# RECORD EXTRACTS

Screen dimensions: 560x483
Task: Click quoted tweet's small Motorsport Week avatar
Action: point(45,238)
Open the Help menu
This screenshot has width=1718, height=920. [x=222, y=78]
---
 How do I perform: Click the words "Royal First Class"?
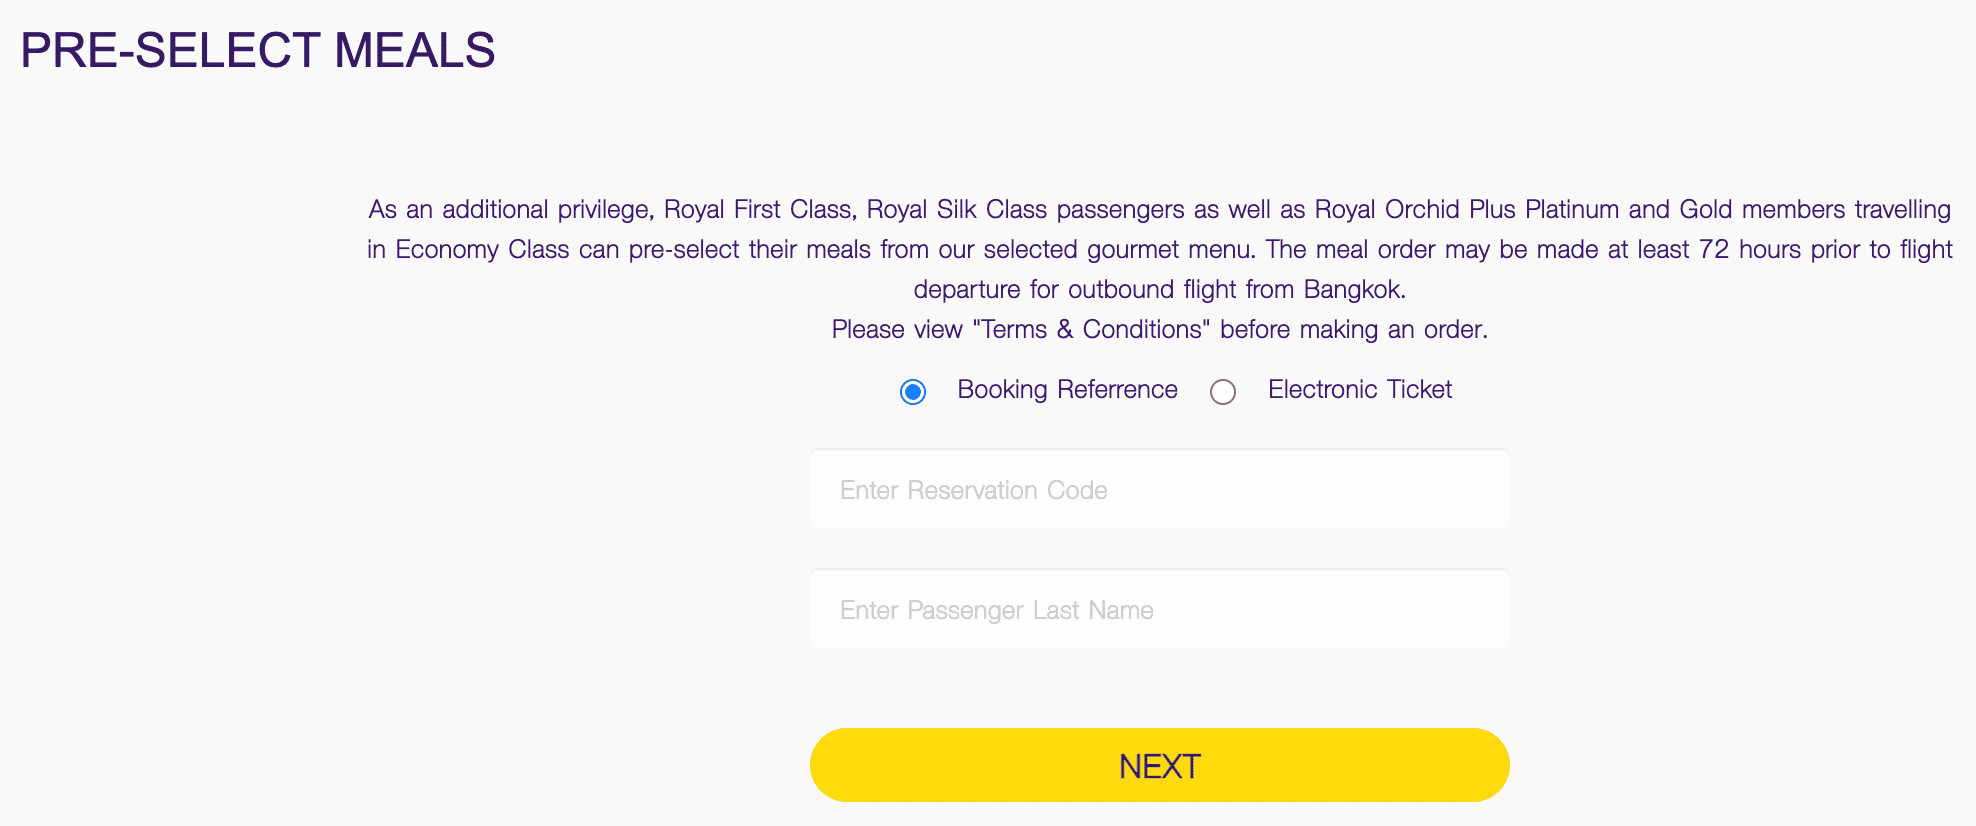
==
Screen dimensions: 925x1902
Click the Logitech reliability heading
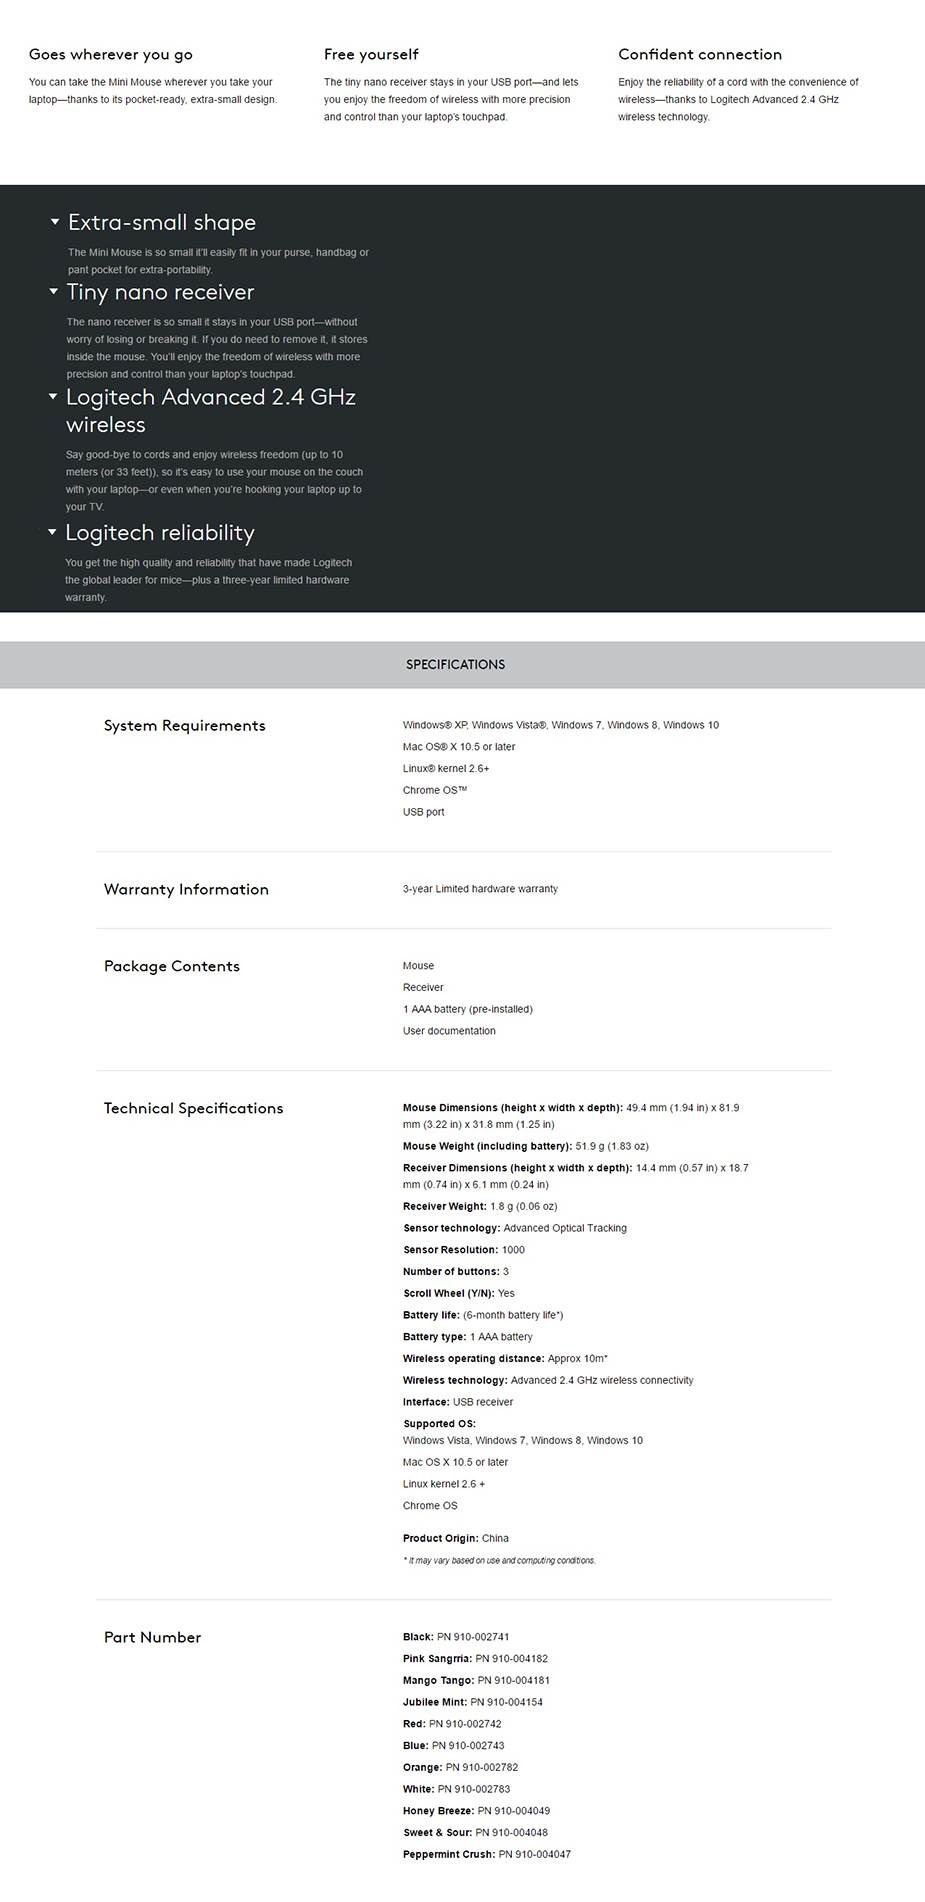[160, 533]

# EXERCISE BRIEF
Extract each line from the records above that contains the string "Click", copying it in full.

# RESPONSE FOR THIS EXERCISE
Task: Click quoted tweet's small Motorsport Week avatar
 How do I perform: Click the words "Royal First Class"?
Click the Logitech reliability heading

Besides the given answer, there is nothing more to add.